> _Task brief_: From the data below, set down exactly the lines between the one holding "Instruction: Click the Fonts" and the one holding "Uncheck Max. Available", inclusive, and no others.

(Stored records)

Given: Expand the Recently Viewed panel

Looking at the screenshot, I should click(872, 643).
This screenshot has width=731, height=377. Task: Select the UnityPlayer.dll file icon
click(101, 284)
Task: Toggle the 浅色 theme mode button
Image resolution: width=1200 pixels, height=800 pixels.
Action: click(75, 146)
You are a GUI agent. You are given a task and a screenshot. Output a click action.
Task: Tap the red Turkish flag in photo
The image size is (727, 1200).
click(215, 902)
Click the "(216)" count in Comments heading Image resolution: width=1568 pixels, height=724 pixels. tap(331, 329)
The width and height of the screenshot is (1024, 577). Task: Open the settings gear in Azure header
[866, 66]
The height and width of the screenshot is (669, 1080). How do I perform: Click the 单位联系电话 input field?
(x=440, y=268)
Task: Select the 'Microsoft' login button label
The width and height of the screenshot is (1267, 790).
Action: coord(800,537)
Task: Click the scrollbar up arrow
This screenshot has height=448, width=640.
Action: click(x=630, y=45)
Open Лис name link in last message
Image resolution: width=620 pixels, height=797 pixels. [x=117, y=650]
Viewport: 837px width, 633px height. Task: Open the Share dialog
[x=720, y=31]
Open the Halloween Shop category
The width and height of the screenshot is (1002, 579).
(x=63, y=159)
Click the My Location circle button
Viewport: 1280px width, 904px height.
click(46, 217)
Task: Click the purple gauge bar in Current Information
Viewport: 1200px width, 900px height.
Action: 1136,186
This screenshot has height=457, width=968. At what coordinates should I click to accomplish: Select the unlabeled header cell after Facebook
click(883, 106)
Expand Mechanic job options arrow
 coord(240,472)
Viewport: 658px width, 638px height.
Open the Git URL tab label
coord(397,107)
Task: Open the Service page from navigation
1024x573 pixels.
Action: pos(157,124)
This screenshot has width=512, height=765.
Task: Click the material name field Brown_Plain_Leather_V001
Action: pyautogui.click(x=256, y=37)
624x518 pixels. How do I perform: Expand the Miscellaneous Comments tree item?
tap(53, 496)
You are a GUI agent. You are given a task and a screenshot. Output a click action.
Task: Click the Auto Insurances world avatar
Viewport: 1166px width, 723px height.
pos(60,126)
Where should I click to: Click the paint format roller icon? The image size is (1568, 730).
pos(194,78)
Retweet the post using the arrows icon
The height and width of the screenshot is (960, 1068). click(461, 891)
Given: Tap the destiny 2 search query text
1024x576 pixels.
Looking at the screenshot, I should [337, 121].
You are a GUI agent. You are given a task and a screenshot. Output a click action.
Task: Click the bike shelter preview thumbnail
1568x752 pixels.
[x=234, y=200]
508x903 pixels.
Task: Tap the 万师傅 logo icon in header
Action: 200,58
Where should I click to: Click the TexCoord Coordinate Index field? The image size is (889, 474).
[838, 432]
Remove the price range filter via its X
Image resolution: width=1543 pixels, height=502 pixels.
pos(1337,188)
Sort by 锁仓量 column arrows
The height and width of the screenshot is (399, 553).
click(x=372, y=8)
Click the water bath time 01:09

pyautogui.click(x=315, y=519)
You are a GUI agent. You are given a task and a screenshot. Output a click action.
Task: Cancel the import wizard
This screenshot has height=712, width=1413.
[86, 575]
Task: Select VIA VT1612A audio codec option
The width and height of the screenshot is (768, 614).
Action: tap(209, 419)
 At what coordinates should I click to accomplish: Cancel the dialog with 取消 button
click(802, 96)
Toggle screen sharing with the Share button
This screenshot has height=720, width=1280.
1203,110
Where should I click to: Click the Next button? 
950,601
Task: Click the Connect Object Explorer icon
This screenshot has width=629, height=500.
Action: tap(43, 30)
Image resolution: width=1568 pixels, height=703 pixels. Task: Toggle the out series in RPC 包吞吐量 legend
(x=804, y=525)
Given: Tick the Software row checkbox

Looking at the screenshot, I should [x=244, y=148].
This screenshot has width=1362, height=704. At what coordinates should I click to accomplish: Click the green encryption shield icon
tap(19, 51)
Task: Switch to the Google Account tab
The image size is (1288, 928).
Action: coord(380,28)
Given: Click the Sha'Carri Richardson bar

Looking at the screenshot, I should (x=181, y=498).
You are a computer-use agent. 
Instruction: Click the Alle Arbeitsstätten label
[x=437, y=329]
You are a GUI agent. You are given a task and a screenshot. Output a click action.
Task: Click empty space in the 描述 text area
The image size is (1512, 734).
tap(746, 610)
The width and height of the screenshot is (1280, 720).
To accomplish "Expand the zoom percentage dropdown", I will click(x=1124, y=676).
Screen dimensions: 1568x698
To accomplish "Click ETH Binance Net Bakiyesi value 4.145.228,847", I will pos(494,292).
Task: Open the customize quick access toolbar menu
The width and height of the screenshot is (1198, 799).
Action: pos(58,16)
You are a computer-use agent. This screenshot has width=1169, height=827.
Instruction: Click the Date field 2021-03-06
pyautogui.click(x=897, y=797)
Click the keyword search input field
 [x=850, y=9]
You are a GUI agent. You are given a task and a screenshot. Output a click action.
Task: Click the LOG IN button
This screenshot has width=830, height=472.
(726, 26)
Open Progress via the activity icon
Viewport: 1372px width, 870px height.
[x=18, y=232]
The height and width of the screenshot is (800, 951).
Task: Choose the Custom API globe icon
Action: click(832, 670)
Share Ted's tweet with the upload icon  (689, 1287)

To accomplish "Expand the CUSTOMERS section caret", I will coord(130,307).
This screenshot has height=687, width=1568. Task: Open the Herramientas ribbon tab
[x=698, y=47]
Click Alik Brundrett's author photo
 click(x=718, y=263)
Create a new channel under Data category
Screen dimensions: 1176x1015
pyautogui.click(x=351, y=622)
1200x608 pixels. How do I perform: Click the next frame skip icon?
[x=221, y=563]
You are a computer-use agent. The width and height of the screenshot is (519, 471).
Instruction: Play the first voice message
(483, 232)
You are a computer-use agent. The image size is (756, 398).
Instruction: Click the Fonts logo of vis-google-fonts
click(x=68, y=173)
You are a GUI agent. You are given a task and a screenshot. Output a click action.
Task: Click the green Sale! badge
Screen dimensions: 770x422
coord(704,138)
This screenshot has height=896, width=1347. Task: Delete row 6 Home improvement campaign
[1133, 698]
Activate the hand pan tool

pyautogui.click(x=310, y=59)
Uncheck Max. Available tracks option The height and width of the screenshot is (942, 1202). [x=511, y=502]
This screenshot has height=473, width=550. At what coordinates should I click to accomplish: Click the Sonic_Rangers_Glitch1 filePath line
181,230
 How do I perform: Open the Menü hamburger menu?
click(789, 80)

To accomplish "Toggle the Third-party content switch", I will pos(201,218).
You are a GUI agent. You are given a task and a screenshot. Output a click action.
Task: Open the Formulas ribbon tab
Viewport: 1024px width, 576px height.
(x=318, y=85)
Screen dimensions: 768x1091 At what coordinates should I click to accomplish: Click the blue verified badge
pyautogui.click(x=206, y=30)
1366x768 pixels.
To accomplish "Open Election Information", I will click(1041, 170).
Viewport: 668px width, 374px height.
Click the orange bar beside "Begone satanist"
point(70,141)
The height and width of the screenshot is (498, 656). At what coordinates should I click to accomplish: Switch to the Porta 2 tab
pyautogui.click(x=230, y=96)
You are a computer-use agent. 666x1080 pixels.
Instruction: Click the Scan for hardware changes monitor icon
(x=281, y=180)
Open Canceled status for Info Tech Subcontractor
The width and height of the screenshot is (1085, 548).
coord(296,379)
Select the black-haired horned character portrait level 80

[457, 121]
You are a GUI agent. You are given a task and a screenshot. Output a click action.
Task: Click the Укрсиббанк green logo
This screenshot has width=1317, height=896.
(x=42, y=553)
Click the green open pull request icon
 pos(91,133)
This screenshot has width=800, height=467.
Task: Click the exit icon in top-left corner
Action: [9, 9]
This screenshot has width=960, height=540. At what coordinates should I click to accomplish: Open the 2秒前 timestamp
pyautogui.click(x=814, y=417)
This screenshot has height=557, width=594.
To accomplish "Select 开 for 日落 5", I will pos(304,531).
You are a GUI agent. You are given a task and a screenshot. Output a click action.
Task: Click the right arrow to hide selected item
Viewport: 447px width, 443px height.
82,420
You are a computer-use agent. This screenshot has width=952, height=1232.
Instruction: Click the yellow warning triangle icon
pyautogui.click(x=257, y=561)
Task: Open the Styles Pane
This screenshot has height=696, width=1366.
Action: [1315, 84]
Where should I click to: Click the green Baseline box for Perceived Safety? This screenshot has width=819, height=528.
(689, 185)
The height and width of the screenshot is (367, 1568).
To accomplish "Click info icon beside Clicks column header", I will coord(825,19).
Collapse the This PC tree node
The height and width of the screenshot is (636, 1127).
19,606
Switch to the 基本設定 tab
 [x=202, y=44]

> _Answer for the task_:
Instruction: Click the Fonts logo of vis-google-fonts
click(x=68, y=173)
You are a GUI agent. You are given a task and a screenshot. Output a click action.
Task: Click the green Sale! badge
Screen dimensions: 770x422
coord(704,138)
This screenshot has height=896, width=1347. Task: Delete row 6 Home improvement campaign
[1133, 698]
Activate the hand pan tool

pyautogui.click(x=310, y=59)
Uncheck Max. Available tracks option The height and width of the screenshot is (942, 1202). [x=511, y=502]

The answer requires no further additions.